Re: How do I create per-reducer temporary files?

Matt Pouttu-Clarke Wed, 04 May 2011 22:59:49 -0700

Bryan,

Not sure you should be concerned with whether the output is on local vs.
HDFS.  I wouldn't think there would be much of a performance difference if
you are doing streaming output (append) in both cases.  Hadoop already uses
local storage where ever possible (including for the task working
directories as far as I know).  I've never had performance problems with
side effect files, as long as the correct setup is used.
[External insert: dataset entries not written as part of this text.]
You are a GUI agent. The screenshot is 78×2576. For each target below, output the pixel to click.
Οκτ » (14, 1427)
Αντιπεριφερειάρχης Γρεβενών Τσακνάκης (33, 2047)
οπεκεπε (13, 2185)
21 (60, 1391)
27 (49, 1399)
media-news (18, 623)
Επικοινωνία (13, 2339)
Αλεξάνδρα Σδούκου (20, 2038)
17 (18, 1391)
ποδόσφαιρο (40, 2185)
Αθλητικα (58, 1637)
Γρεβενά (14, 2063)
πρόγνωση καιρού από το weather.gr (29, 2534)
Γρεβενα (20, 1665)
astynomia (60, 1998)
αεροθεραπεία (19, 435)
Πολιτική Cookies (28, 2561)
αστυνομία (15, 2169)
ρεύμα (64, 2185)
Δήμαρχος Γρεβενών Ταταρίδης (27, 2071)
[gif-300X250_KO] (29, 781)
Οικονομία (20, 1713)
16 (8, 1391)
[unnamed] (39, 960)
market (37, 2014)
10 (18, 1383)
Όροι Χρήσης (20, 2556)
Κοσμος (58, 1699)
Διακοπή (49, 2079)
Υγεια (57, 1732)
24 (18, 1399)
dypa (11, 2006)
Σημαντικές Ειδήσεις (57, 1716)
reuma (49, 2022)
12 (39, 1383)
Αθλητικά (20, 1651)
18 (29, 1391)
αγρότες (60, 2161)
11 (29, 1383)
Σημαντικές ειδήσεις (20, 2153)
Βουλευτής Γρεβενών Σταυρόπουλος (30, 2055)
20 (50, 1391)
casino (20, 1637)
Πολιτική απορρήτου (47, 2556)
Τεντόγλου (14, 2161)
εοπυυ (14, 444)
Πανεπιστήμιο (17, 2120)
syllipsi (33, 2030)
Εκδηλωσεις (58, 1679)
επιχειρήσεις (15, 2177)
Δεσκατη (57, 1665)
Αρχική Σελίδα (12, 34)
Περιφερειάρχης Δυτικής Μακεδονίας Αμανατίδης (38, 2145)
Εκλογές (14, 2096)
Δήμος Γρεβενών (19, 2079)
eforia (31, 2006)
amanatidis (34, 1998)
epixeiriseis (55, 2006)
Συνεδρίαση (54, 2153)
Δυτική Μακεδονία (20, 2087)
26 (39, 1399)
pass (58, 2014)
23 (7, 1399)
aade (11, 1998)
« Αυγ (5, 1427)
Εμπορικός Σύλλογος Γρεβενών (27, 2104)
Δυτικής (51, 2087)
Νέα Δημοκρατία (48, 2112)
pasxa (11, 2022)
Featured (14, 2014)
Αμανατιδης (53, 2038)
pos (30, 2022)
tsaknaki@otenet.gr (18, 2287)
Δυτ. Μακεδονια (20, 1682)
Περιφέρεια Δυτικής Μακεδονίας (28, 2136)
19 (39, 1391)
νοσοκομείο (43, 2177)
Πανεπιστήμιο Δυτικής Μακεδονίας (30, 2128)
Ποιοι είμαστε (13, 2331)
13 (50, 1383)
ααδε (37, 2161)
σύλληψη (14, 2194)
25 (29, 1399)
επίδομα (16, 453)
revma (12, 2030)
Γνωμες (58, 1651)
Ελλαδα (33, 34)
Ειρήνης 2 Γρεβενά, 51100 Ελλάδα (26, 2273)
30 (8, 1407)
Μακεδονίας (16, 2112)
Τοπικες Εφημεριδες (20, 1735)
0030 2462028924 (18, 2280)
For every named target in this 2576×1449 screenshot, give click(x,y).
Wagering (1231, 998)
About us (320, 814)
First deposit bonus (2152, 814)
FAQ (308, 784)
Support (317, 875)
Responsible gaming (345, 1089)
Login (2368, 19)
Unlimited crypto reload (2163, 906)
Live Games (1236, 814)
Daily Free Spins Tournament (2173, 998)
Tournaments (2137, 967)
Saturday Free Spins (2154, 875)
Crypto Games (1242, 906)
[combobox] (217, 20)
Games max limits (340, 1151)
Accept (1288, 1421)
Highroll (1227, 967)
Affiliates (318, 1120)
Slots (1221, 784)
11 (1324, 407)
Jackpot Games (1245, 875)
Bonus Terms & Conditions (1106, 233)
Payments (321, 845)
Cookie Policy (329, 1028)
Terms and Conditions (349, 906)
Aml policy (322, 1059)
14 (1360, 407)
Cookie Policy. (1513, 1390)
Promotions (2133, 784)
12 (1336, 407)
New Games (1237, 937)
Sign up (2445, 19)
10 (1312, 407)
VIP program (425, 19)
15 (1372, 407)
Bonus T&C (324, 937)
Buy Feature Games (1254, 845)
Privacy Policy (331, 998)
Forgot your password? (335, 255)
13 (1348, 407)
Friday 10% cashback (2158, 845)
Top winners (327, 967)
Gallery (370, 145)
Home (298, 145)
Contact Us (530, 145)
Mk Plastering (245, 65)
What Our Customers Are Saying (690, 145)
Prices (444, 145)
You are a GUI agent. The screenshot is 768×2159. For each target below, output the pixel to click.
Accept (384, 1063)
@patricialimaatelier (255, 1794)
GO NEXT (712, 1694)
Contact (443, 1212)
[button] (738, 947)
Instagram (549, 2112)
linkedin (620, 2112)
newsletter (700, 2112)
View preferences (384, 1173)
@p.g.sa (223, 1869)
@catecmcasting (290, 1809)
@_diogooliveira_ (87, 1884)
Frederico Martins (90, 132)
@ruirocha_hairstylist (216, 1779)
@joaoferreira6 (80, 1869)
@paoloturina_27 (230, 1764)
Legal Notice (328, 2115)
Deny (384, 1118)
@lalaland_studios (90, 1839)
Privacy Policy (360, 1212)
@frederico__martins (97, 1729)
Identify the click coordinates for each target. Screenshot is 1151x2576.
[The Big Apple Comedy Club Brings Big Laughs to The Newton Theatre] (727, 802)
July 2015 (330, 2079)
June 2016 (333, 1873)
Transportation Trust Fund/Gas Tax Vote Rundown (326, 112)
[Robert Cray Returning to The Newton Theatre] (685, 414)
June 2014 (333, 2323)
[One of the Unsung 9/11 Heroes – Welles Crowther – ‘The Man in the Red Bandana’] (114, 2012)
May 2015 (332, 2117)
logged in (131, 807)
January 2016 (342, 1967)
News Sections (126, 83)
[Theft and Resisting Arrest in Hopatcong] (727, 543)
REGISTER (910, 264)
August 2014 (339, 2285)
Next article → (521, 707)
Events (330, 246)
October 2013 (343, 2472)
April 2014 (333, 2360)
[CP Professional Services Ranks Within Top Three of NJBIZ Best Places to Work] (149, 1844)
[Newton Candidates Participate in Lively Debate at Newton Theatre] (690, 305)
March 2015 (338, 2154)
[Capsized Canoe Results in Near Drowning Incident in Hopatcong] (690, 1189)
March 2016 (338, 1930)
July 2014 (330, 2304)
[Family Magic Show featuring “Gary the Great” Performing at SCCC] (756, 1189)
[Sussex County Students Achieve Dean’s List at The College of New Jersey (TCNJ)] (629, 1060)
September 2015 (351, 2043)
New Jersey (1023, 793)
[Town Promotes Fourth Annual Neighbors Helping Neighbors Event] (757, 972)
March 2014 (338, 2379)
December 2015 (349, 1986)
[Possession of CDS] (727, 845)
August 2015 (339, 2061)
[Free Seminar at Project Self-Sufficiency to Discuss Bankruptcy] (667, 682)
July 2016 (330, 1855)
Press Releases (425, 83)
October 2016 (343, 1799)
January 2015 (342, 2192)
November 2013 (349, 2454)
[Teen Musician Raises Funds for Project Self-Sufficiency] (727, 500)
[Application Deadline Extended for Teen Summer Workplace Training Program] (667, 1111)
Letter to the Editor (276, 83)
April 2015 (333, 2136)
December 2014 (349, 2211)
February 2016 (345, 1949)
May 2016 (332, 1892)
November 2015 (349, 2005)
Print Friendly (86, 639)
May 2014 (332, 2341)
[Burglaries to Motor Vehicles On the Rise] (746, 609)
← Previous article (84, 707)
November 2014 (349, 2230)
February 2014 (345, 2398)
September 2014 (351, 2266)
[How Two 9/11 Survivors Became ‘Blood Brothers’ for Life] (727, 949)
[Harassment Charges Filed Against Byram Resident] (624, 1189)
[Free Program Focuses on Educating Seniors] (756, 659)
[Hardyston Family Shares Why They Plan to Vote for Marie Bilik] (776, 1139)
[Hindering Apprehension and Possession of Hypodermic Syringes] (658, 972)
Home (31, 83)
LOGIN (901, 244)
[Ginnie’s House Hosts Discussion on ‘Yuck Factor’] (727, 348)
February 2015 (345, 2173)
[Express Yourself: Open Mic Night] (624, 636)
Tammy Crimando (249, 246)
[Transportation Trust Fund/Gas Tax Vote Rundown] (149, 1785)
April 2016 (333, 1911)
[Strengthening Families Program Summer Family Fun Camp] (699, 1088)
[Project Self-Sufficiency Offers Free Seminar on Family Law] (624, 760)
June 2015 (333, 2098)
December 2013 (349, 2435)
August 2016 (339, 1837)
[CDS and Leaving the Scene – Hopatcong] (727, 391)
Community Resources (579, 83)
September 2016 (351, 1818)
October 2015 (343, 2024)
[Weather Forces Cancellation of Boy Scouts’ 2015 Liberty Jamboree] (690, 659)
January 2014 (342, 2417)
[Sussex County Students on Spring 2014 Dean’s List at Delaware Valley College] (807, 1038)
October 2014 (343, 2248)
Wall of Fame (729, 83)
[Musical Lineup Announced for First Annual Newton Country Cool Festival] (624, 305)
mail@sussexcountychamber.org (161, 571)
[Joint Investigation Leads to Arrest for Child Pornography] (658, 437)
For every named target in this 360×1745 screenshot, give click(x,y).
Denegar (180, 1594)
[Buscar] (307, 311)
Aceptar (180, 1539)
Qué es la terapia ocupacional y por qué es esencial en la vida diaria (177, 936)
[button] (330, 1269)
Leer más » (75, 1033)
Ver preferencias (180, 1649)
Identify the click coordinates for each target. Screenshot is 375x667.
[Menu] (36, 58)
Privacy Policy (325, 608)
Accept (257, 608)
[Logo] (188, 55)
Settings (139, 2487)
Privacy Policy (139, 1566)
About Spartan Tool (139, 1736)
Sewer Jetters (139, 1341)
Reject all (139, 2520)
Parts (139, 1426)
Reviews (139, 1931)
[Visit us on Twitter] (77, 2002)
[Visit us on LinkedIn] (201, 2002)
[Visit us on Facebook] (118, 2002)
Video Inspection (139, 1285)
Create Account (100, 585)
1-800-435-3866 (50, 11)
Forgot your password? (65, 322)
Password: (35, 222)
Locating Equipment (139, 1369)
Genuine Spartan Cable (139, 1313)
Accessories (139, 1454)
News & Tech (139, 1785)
Definitely if multiple mounts are available locally where the tasks are
running you can add a comma delimited list to mapreduce.cluster.local.dir in
mapred-site.xml of those machines:
http://hadoop.apache.org/common/docs/current/cluster_setup.html#mapred-site.
xml

Theoretically you can use the methods I listed below to create unique
files/paths under /tmp or any other mount point you wish.  However, it is
much better to let Hadoop manage where the files are stored (i.e. Use the
work directory given to you).

If you add multiple paths to mapreduce.cluster.local.dir then Hadoop will
spread the I/O from multiple mappers/reducers across these paths.  Likewise
you can mount RAID 0 (stripe) of multiple drives to get the same effect.
You can use a single RAID 0 to keep the mapred-site.xml uniform.  RAID 0 is
fine since speculative execution takes care of if a disk fails.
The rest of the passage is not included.